▶ [Aim] Could you rewrite the lines below, changing "Locate" to "Find" and keeping everything else the same? Leave the pictures out.

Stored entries
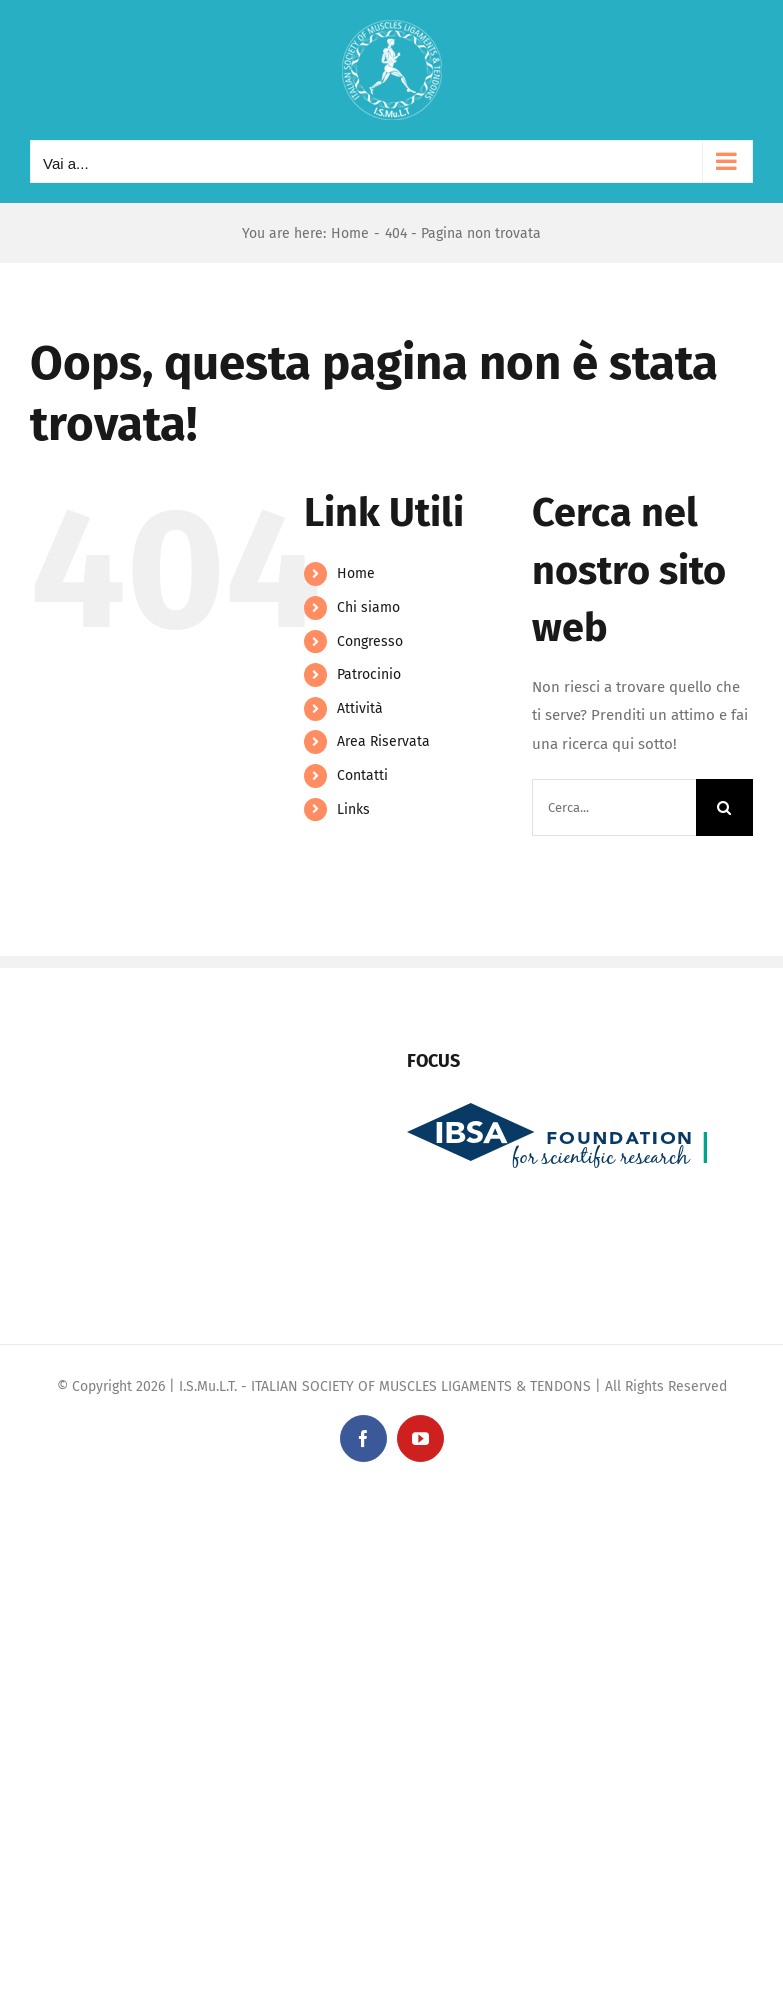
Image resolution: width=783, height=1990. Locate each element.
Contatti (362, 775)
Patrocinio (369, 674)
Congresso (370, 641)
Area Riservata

▶ [Task solution]
Image resolution: width=783, height=1990. Find each element.
Contatti (362, 775)
Patrocinio (369, 674)
Congresso (370, 641)
Area Riservata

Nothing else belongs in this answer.